Çeşme kitap günlerinde etrafı görme imkânım oldu. Keşke görmez olsaydım. Hızla betonlaşan Çeşme ve çevresini görmek beni üzdü. Tarıma vurulan bir darbe olduğu kadar, doğanın dengesini de bozuyor. Daha doğrusu bir avuç kapitaliste doğa peşkeş çekiliyor.

1998 yılının yaz aylarında Kuşadası’nda Villayat Kulüp’te garson olarak çalışırken, alakart nöbetindeydim. O günde öğlen yemeğine Kaymakam, Belediye Başkan Yardımcısı, Yüzbaşısı ve birkaç kişi daha gelmişti. Kaymakam bana “Nereden geldin?” Dediğinde, dışarıdan geldiğimden, bana bulunduğumuz yer hakkında düşüncesini istedi. Bende “Pembe tablo mu çizeyim? Yoksa gerçeği mi duymak istersiniz?” Dediğimde “Gerçeği duymak” istediğini söyledi.

Kuşadası’nı yakından tanıdığım için daha önceki Belediye Başkanı’nın nasıl ranta götürdüğünü anlattığımda müdürümüzün suratı renk değiştirdi. Bana kaş göz işareti yapıyordu. Oralı olmadım ve konuşmaya devam ettim. Denizin dibine otellerin yapılmasını, betonlaşmasını dile getirdim. Her yerde mantar gibi otel, motel ve pansiyon açımına izin verildiğini, bu yükün sonunda birbirlerini batıracaklarını anlattım.

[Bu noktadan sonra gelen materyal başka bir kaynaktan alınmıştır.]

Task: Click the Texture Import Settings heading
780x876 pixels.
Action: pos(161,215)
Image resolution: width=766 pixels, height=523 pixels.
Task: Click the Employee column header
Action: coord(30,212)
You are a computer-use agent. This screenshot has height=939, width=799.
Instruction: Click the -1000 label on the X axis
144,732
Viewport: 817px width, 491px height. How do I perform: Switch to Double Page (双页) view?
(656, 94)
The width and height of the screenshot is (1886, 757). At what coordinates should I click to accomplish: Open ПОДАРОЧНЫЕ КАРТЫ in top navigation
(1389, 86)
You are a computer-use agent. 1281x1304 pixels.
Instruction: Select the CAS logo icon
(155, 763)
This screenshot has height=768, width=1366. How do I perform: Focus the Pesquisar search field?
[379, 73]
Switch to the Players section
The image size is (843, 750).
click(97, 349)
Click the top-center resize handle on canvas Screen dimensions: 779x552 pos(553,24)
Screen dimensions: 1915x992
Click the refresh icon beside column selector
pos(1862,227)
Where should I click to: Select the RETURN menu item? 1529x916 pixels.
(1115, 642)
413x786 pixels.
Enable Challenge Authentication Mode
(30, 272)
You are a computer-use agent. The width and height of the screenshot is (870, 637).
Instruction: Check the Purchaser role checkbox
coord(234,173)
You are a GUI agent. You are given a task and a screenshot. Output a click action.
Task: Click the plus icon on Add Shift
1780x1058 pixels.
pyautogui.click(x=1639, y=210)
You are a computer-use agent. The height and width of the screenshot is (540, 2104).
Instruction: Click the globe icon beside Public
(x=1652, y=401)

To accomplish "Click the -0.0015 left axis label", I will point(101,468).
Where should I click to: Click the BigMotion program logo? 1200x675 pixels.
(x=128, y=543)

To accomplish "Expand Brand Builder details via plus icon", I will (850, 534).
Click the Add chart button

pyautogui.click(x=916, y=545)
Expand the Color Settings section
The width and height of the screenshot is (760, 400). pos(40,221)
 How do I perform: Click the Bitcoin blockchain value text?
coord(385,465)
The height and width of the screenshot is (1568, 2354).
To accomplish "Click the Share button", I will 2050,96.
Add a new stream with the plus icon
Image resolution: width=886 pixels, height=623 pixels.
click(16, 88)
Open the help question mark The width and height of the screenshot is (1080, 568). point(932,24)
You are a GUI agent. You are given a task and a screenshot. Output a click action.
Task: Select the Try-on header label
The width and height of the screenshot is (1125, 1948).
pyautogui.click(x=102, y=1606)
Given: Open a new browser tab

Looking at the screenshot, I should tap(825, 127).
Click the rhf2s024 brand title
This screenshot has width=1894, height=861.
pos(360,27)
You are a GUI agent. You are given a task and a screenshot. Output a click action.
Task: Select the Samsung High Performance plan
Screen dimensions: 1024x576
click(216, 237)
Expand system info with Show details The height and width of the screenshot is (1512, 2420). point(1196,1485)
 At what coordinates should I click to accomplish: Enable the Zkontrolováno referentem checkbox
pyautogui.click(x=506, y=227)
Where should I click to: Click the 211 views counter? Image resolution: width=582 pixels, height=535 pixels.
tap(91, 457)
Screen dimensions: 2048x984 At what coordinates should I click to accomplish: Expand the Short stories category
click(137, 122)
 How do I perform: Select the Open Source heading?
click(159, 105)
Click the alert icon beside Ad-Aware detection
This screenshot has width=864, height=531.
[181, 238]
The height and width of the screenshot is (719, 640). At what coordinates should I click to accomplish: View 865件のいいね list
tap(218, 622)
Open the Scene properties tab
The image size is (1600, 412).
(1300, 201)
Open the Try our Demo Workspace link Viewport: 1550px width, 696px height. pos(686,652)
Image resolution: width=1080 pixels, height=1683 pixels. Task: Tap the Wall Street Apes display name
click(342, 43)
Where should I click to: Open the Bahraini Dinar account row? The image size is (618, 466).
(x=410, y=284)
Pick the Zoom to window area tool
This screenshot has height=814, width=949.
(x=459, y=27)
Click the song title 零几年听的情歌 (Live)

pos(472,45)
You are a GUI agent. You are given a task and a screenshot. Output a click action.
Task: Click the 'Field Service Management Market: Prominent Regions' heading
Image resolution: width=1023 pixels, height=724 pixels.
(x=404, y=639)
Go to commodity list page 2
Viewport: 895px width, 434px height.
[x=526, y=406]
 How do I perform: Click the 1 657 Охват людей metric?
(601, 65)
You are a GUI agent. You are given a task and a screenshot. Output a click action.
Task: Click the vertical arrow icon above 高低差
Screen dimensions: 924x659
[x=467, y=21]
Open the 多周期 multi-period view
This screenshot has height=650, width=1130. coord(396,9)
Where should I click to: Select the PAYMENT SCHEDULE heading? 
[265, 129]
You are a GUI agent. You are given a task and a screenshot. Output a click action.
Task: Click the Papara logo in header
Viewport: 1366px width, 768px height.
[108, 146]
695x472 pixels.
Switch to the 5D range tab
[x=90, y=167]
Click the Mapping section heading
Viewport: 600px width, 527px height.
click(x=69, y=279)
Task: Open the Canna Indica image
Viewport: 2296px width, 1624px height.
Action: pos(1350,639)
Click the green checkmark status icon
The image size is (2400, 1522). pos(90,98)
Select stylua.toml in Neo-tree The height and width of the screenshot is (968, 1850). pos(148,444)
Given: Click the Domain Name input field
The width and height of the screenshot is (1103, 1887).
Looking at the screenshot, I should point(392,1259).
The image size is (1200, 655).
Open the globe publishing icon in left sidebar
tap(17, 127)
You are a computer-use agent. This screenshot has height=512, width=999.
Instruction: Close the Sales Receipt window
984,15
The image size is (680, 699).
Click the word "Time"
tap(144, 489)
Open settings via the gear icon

Anlattığımda turiste atılan kazığı da anlatmıştım. Gün gelecek buranın esnafı turisti dört gözle arayacak dedim.

Yıllar sonra Kuşadası’na sunum için gittiğimde, betonlaşma İzmir Kuşadası yolunun üstüne taşınmıştı.Yıllar sonra Ali Fuat Karaöz’ün Davutlar’daki sunumu için gitmiştik. Kuşadası rant için katledilmişti.

Şimdi Çeşme için kaygılarım var. Tüm Belediye Başkanlarına ve iktidara; insanlık adına görevinizi yapın. Bu dünya bizim… Karartmaya hiçbirinizin hakkı yoktur.

 

Betonlaşmaya Hayır

Yorumlar kapalı.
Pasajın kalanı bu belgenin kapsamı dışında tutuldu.